**WHAT THIS TASK INVOLVES**
Copy exactly the stretch of data below from the line with "The width and height of the screenshot is (1112, 630)." through the line with "Click the Should", including both of those lines.

**RECORDS SUPPLIED**
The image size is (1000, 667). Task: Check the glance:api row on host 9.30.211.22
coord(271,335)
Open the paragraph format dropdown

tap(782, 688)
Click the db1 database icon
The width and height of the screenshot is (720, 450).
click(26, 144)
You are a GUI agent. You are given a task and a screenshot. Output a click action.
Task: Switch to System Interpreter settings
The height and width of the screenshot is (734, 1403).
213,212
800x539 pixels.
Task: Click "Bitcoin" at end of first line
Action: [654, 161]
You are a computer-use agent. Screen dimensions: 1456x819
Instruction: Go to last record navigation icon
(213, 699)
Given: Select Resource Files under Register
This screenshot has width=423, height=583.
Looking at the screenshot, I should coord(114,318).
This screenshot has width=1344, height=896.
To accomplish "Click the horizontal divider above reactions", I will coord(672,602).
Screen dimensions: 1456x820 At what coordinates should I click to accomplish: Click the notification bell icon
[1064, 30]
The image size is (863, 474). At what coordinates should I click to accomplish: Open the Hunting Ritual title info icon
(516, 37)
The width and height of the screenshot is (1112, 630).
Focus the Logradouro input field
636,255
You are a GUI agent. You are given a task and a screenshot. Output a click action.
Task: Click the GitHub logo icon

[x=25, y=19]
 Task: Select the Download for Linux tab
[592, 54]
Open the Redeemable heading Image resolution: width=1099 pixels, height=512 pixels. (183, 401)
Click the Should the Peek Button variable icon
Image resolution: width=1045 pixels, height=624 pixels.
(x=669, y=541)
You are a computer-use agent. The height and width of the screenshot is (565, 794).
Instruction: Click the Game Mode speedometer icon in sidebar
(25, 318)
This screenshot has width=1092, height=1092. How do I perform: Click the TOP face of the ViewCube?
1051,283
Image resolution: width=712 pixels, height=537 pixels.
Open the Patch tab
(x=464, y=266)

**ANSWER FOR THE TASK**
The width and height of the screenshot is (1112, 630).
Focus the Logradouro input field
636,255
You are a GUI agent. You are given a task and a screenshot. Output a click action.
Task: Click the GitHub logo icon

[x=25, y=19]
 Task: Select the Download for Linux tab
[592, 54]
Open the Redeemable heading Image resolution: width=1099 pixels, height=512 pixels. (183, 401)
Click the Should the Peek Button variable icon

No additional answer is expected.